As described in Note 1, under “CEOC Reorganization,” CEC has agreed to pay significant amounts and to take a series of other actions under CEOC’s plan of reorganization.
Deconsolidation of CEOC
CEOC’s filing for reorganization was a reconsideration event for Caesars Entertainment to reevaluate whether consolidation of CEOC continued to be appropriate. We have concluded that CEOC is a VIE, subsequent to its filing for bankruptcy, because the holders of equity at risk (including us) as a group no longer had the power to make the primary decisions. Our assessment focused on indicators that CEC did not have significant influence over the operating and financial policies of CEOC, primarily including:
CEOC expanded its board of directors and added two independent directors. The CEOC board then delegated certain key decision-making authority regarding the bankruptcy and related party matters to two committees, which are comprised of primarily the independent directors. Additionally, as a result of the bankruptcy proceedings, critical decisions are now subject to the overall jurisdiction of the Bankruptcy Court and the Creditors Committees (described below).
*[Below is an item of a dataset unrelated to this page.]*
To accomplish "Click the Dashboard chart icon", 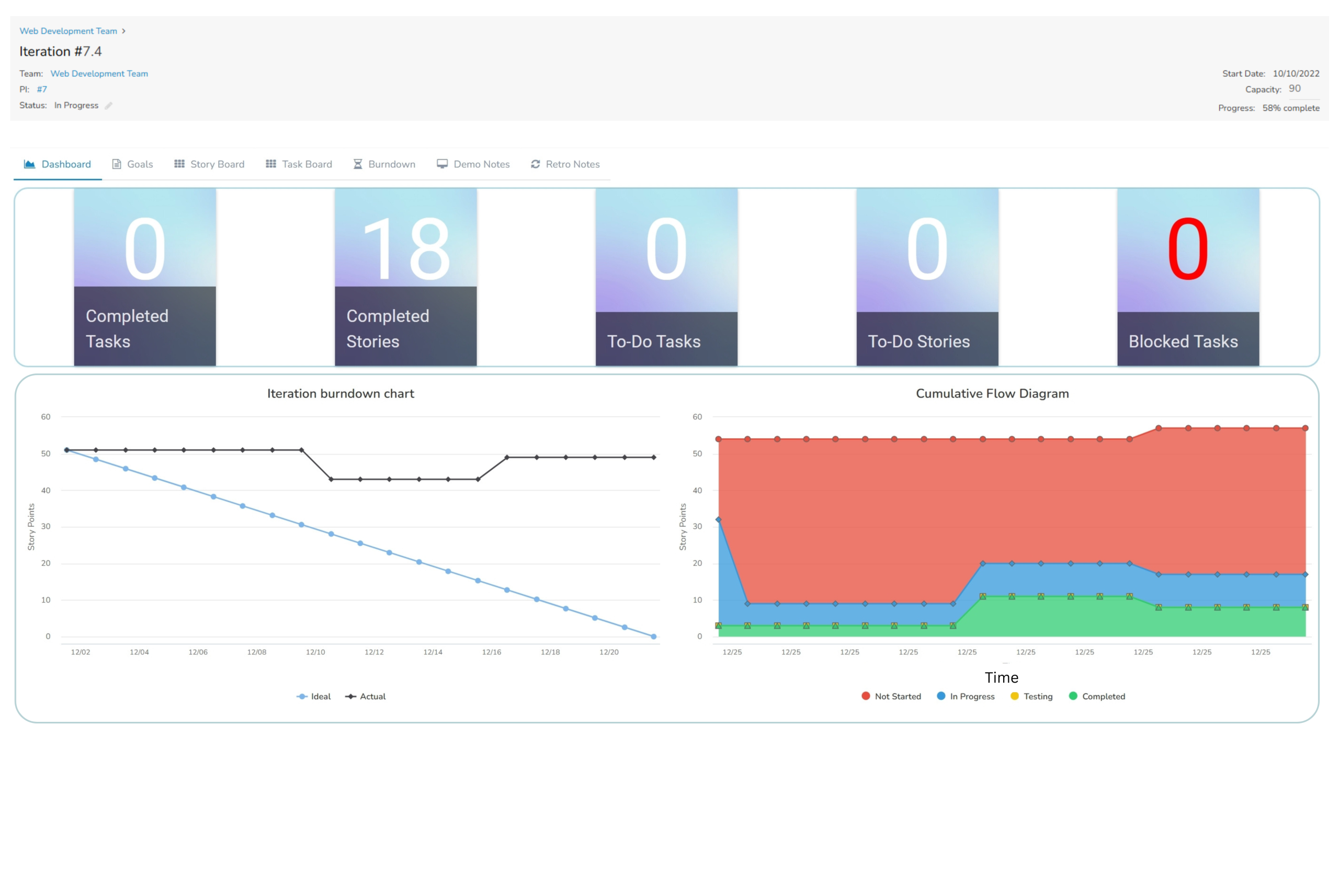I will 30,164.
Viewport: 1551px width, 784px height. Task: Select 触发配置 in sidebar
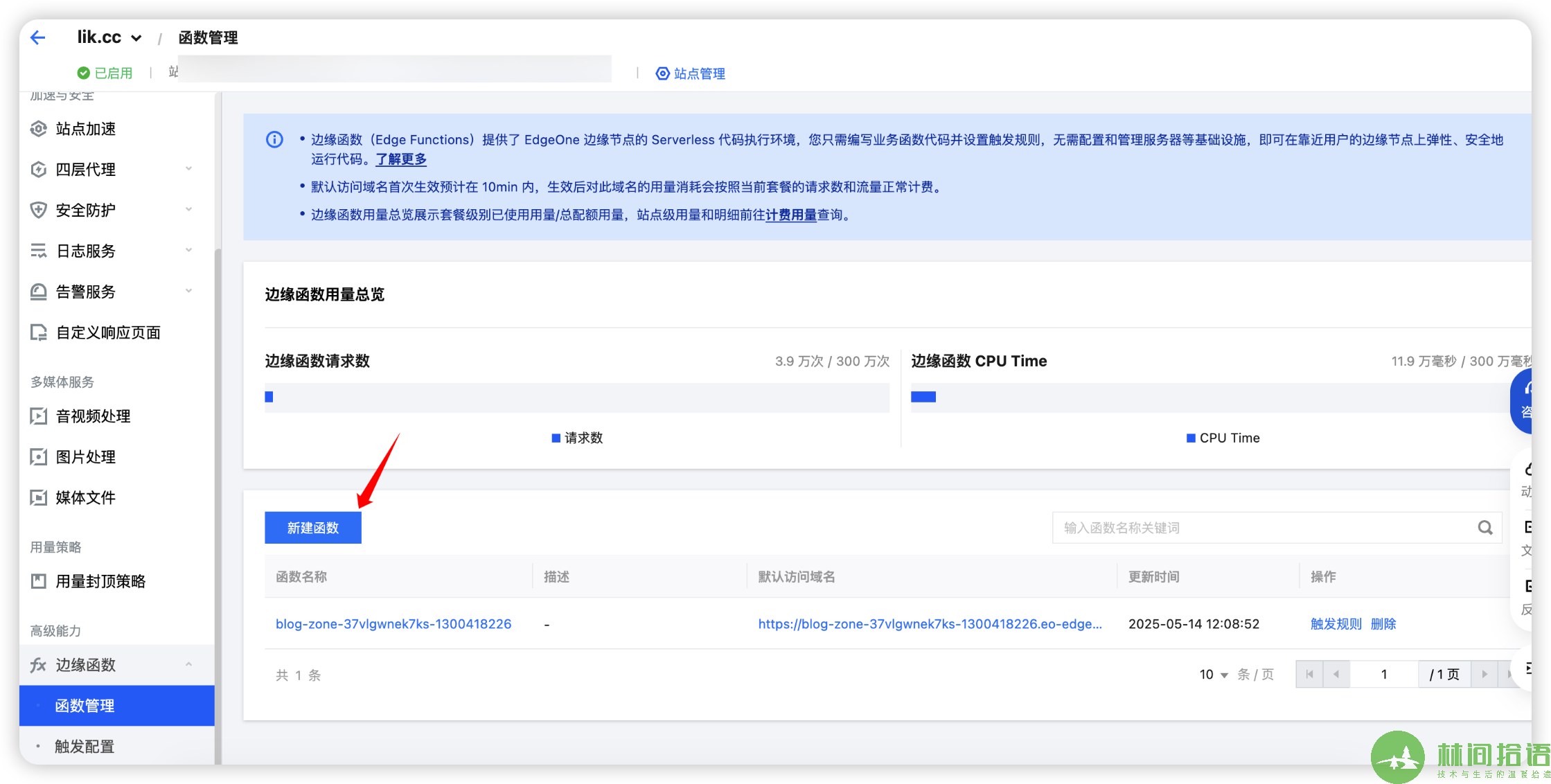pyautogui.click(x=85, y=747)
The Bankruptcy Court established the Creditors Committees to represent the rights of CEOC’s creditors during the bankruptcy proceedings. Through the Creditors Committees, creditors have the right to object to recommendations presented by CEOC’s management or Board of Directors.
CEOC’s executive leadership is comprised of individuals who are independent of CEC.
Accordingly, we are not the primary beneficiary of CEOC because the equity owners, including CEC, only possess non-substantive voting rights; CEC is not operating CEOC as debtor-in-possession as the CEC Board has ceded its authority to the Bankruptcy Court; CEC management cannot carry on all activities necessary for the ordinary course of business without Bankruptcy Court approval; and CEOC still manages day-to-day operations, but does not have discretion to make significant capital or operating budgetary changes or decisions, purchase or sell significant assets, or approve management or employee compensation arrangements, as CEOC’s material decisions are subject to review by the Creditors Committees and the Bankruptcy Court.
In addition to the above, we assessed the inherent uncertainties associated with the outcome of the Chapter 11 reorganization process and the anticipated duration thereof, and concluded that it was appropriate to deconsolidate CEOC effective on the Petition Date.
We further considered how to account for our continuing investment in CEOC after deconsolidation and concluded that for similar reasons, we do not have significant influence over CEOC during the pendency of the bankruptcy; therefore, Caesars Entertainment accounts for its investment in CEOC as a cost method investment subsequent to the deconsolidation.
Caesars Entertainment recognized a $7.1 billion gain associated with the deconsolidation of CEOC and recorded a cost method investment in CEOC of zero due to the negative equity associated with CEOC’s underlying financial position. As of December 31, 2014, CEOC represented total assets of $11.0 billion and total liabilities of $18.6 billion, including total long-term debt of $15.9 billion. For the 2015 period prior to the deconsolidation, CEOC segment net revenues totaled $158 million, net loss attributable to Caesars totaled $76 million, and negative cash flow from operating activities totaled $220 million.
Related Party Relationship
Subsequent to the Petition Date, CEOC has funded and is expected to continue to fund all expenses related to its operations that are being provided by CES and can continue to perform on its intercompany obligations to all Caesars entities. However, upon filing for Chapter 11 and the subsequent deconsolidation, transactions with CEOC are no longer eliminated in consolidation and are treated as related party transactions for Caesars Entertainment. These transactions include but are not limited to items such as casino management fees paid to CEOC, insurance expenses related to insurance coverage reimbursed by CEOC, and rent payments by CEOC to CERP under the Octavius Tower lease agreement. See Transactions with CEOC in Note 19 for all transactions between us and CEOC.